Experts in the News

Groundbreaking research is shedding new light on how biofilms grow — using physics and mathematical models. Biofilms grow everywhere — from plaque on teeth, to medical devices, to the open ocean. But until now, it’s been difficult to study just what controls their growth. In a new study published in Nature Physics, researchers from the Yunker Lab in the School of Physics, including Lead Researcher Aawaz Pokhrel and Associate Professor Peter Yunker, leveraged physics to show that a biofilm’s geometry is the single most important factor in determining growth rate — more important than even the rate at which cells can reproduce. Since some research shows that 80% of infections in human bodies are caused by the bacteria in biofilms, understanding how colonies grow has important human health implications, potentially to help reduce their impact in medical settings or industrial processes. (This also appeared in Phys.org and Dental Review News.)

Recent demonstrations of moiré magnetism, featuring exotic phases with noncollinear spin order in the twisted van der Waals (vdW) magnet chromium triiodide CrI3, have highlighted the potential of twist engineering of magnetic (vdW) materials. In this paper, researchers, including School of Physics assistant professors Hailong Wang and Chunhui Du, reported the observation of two distinct magnetic phase transitions with separate critical temperatures within a moiré supercell of small-angle twisted double trilayer CrI3.

EXERCISES >>
[a] Reproduce the part of the research news passage between "Recent demonstrations of" and "double trilayer CrI3.", inclusive.
[b] Name every researcher the research news passage identifies by name.
[c] Using the research news passage, decide whether each statement agrees with it, and support each yes or no with the deciding words quoted from the passage. (i) The biofilm study found geometry mattered more to growth rate than how fast cells reproduce. (ii) The twisted CrI3 study observed a single magnetic phase transition. (iii) Some research attributes 80% of infections in human bodies to bacteria in biofilms.
The listing after this point comes from a separate source.

COLLECTED MATERIAL >>
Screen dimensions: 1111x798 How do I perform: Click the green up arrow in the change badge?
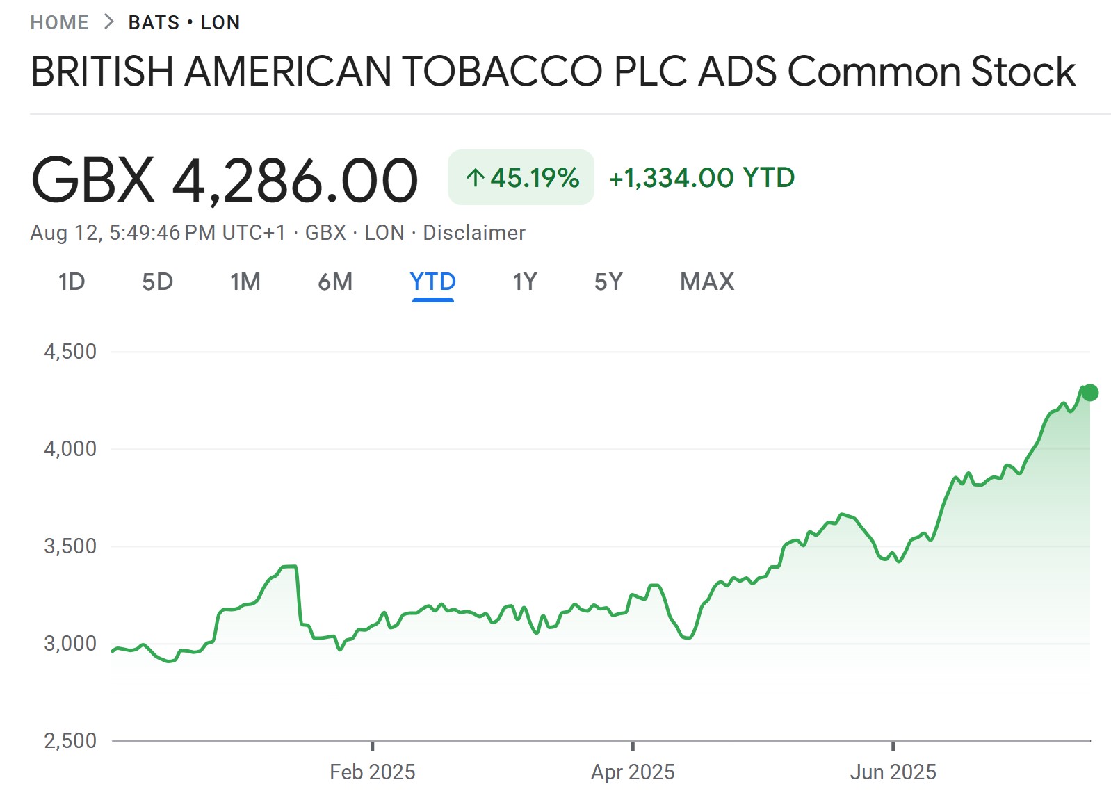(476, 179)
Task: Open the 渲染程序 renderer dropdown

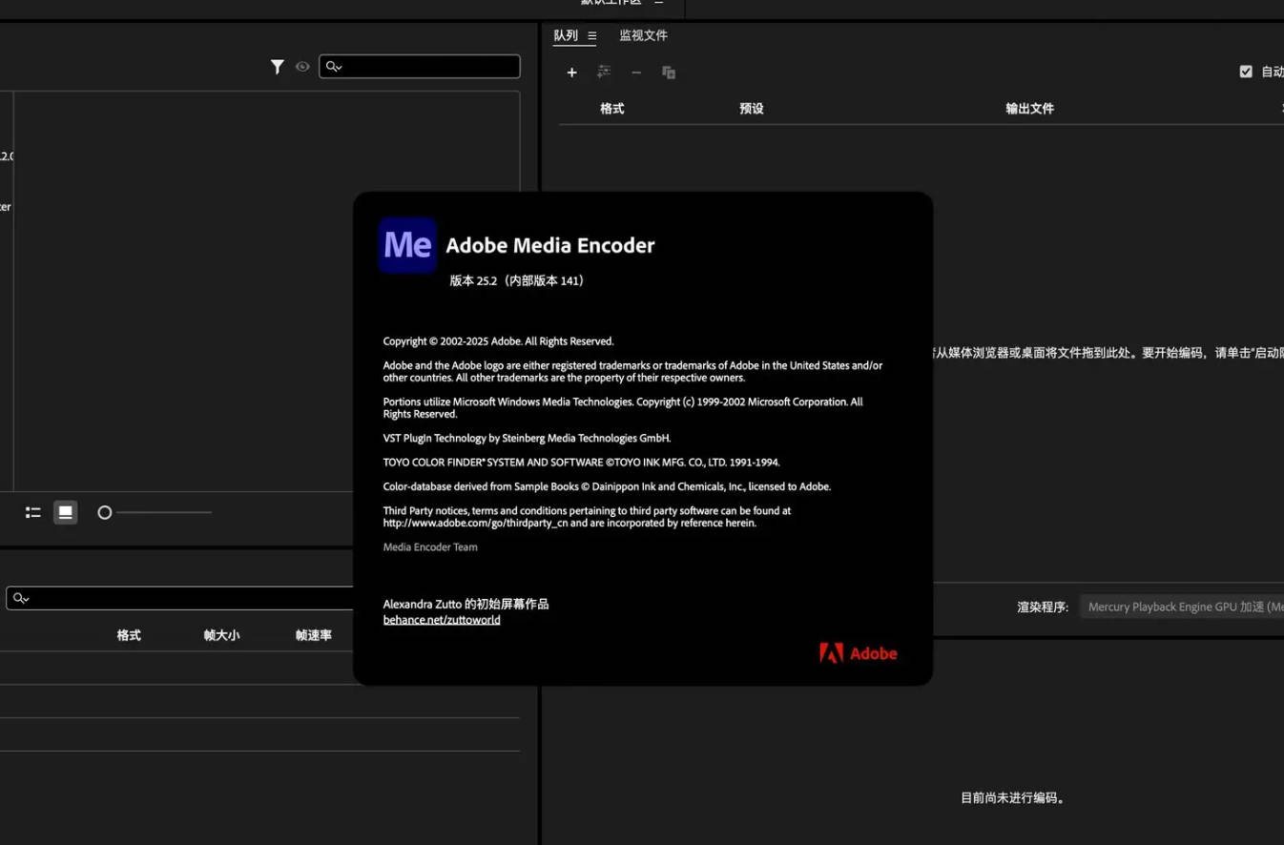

EXERCISE SOLUTIONS >>
[a]
Recent demonstrations of moiré magnetism, featuring exotic phases with noncollinear spin order in the twisted van der Waals (vdW) magnet chromium triiodide CrI3, have highlighted the potential of twist engineering of magnetic (vdW) materials. In this paper, researchers, including School of Physics assistant professors Hailong Wang and Chunhui Du, reported the observation of two distinct magnetic phase transitions with separate critical temperatures within a moiré supercell of small-angle twisted double trilayer CrI3.

[b] Aawaz Pokhrel, Peter Yunker, Hailong Wang, Chunhui Du

[c]
(i) Yes: "a biofilm’s geometry is the single most important factor in determining growth rate — more important than even the rate at which cells can reproduce"
(ii) No: "the observation of two distinct magnetic phase transitions with separate critical temperatures"
(iii) Yes: "some research shows that 80% of infections in human bodies are caused by the bacteria in biofilms"